Kolumne Marx 2.0: Die weiße Lichtgestalt im Internet
Papst Benedikt XVI. ist auf seiner Nahostreise unterwegs. Aber warum berichten die deutschen Fernsehsender so wenig darüber?
H eute hat ja keiner mehr einen Fernsehapparat in der Wohnung, sondern sieht seine Nachrichten, Filme oder Serien auf dem Apple Laptop. Es mag vielleicht noch Rentner-Opas geben, die ihre klobige GRUNDIG-Kiste für die widerliche Oliver Geissen Show brauchen, oder gleich für den Dauerkonsum von Neun live. Aber der Bürger unter 35 schaltet allenfalls noch ein, wenn etwa ein Attentat auf die Merkel stattgefunden hat und ein ARD-Brennpunkt lockt. Oder ein Besuch des Heiligen Vaters im Gelobten Land. So geschehen gestern.
Zappen in 33 Kanälen, Studium aller TV-Zeitschriften. Aber wo sind die herrlichen Bilder, die non-stop-Sondersendungen über Benedikt XVI., wie einst über den Besuch seines Vorgängers im geteilten Deutschland? Nichts. Außer "Frauentausch" und "Carmen Nebel". Kein Papst im "heute"-Journal, den "Tagesthemen". Nirgends. Auch nicht im Bayerischen Rundfunk. Aber im Internet.

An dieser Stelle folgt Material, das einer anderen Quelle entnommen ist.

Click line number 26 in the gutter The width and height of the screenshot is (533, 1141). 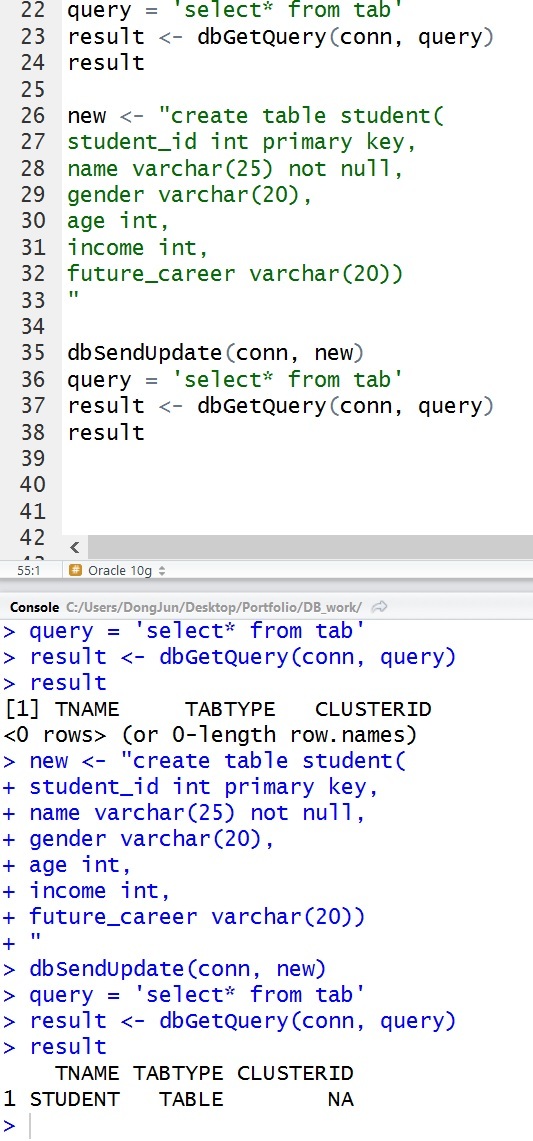point(32,116)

Ein einziger Klick bei Google, und eine Zehntelsekunde später ist er da, der Pontifex. Die weiße Soutane flattert, sturmzerzaust steht er allein auf dem Berg, von dem aus der sterbende Moses einst das Gelobte Land erblickte. Der Papst breitet die Arme aus, die Kamera umfährt ihn, man sieht eine Gewitterfront, die Berge und das weite, fruchtbare Tal. Nur Gott und die aufgewühlten Himmelsmassen stemmen sich dem Papst entgegen. Phantastisch.

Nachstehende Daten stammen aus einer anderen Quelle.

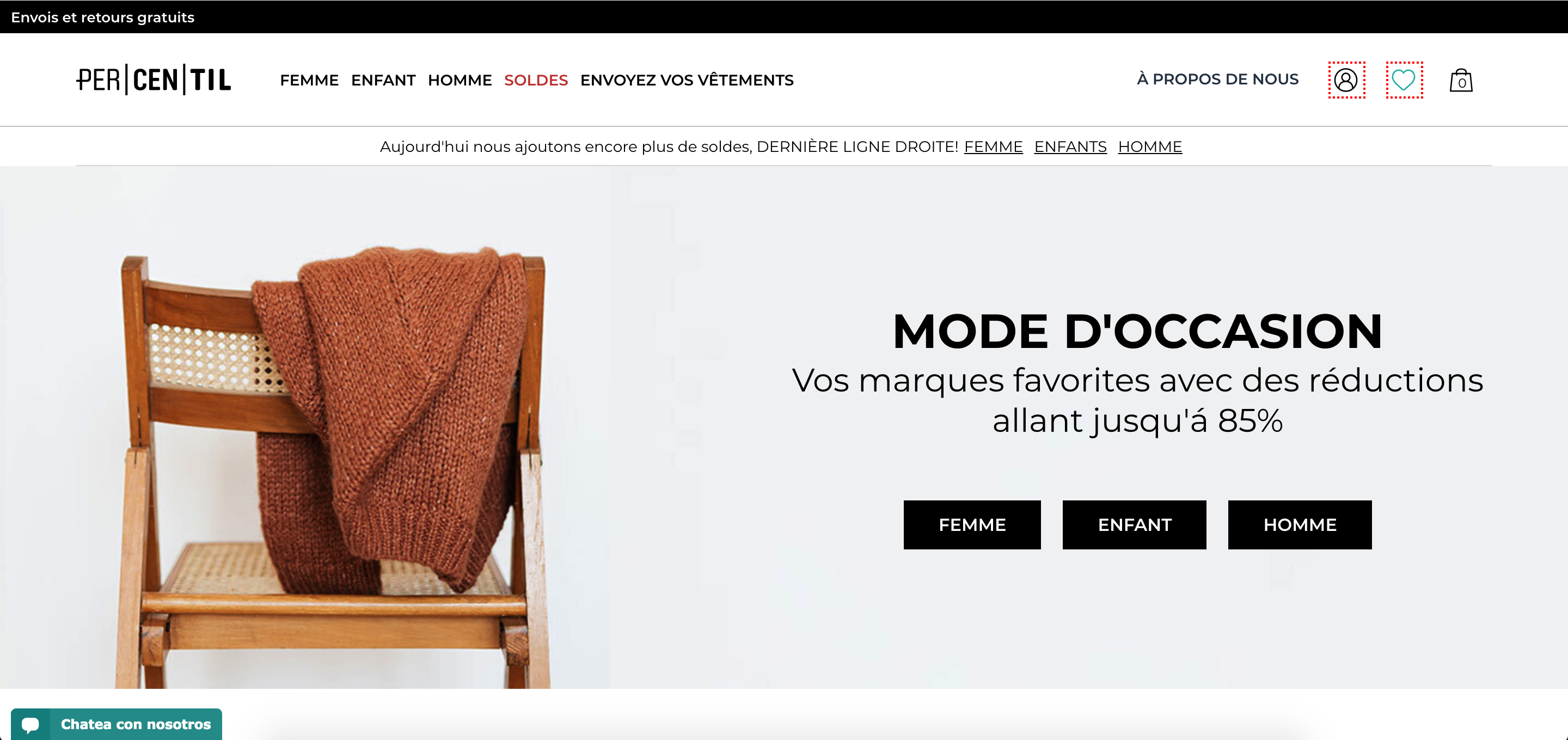This screenshot has width=1568, height=740.
Task: Follow the underlined ENFANTS sales link
Action: point(1070,146)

Dann bewegte Bilder mit ihm in der ganzen arabischen Welt.
Schwarzgewandete Muslime hasten auf den Papst zu, der aufrecht steht, als einziger ganz in blendendem Weiß, das ihn in seinem maßgeschneiderten Kostüm zur Lichtgestalt macht. Die Augen liegen tief, die Haut ist zu hell, und beides zusammen wirkt manchmal gar nicht so gütig, wie es sich die Welt doch wünscht. Von der Physiognomie her, den eingelagerten Augen, die eine unheimliche Schwärze rändert, hat er- vom Typ her - etwas von einem 20er Jahre Stummfilm-Unhold. Und diese für die Zwecke der Kirche an sich ungünstige Physiognomie muß nun ständig umtransformiert werden in Güte, Segen für die Menschheit usw. Gar nicht so leicht. Und mit Spannung zu beobachten.
Diesmal sagt es sogar der gastgebende Prinz und Moslem: Benedikt sei "ein Weltführer in Sachen Ethik und Menschenrechte"! Und so falsch ist das nicht, zumindest wird das geistige Potenzial an diesem Papst erkannt. War Johannes Paul II. noch ein gutartiger Pole, so verrät der kalte Blick Ratzingers den klassischen Intellektuellen. Umso dicker muß er bei den Ritualen auftragen, dem esoterischen Teil seines Jobs.
Festlich schreitet er auf auf Menschen, Tiere, gepanzerte Monster-Mercedesse zu. Das schwere goldene Kreuz baumelt vor der Brust. Huldvoll grüßt Seine Heiligkeit den Erdkreis, segnet die Journalisten, herzt Kinder und ausgewählte Schönheiten in Ordenstracht... Das ist stark. Das ist heftig.
Auf zig Foren und Links kann man nun darüber reden, chatten, weiter einsteigen in diese magische Materie, mit allen Freunden, die gerade online sind, oder mit anderen mündigen Bürgern unter 35. Nur der Fernseher, der muß jetzt das Maul halten, endgültig. Der kommt in den Keller.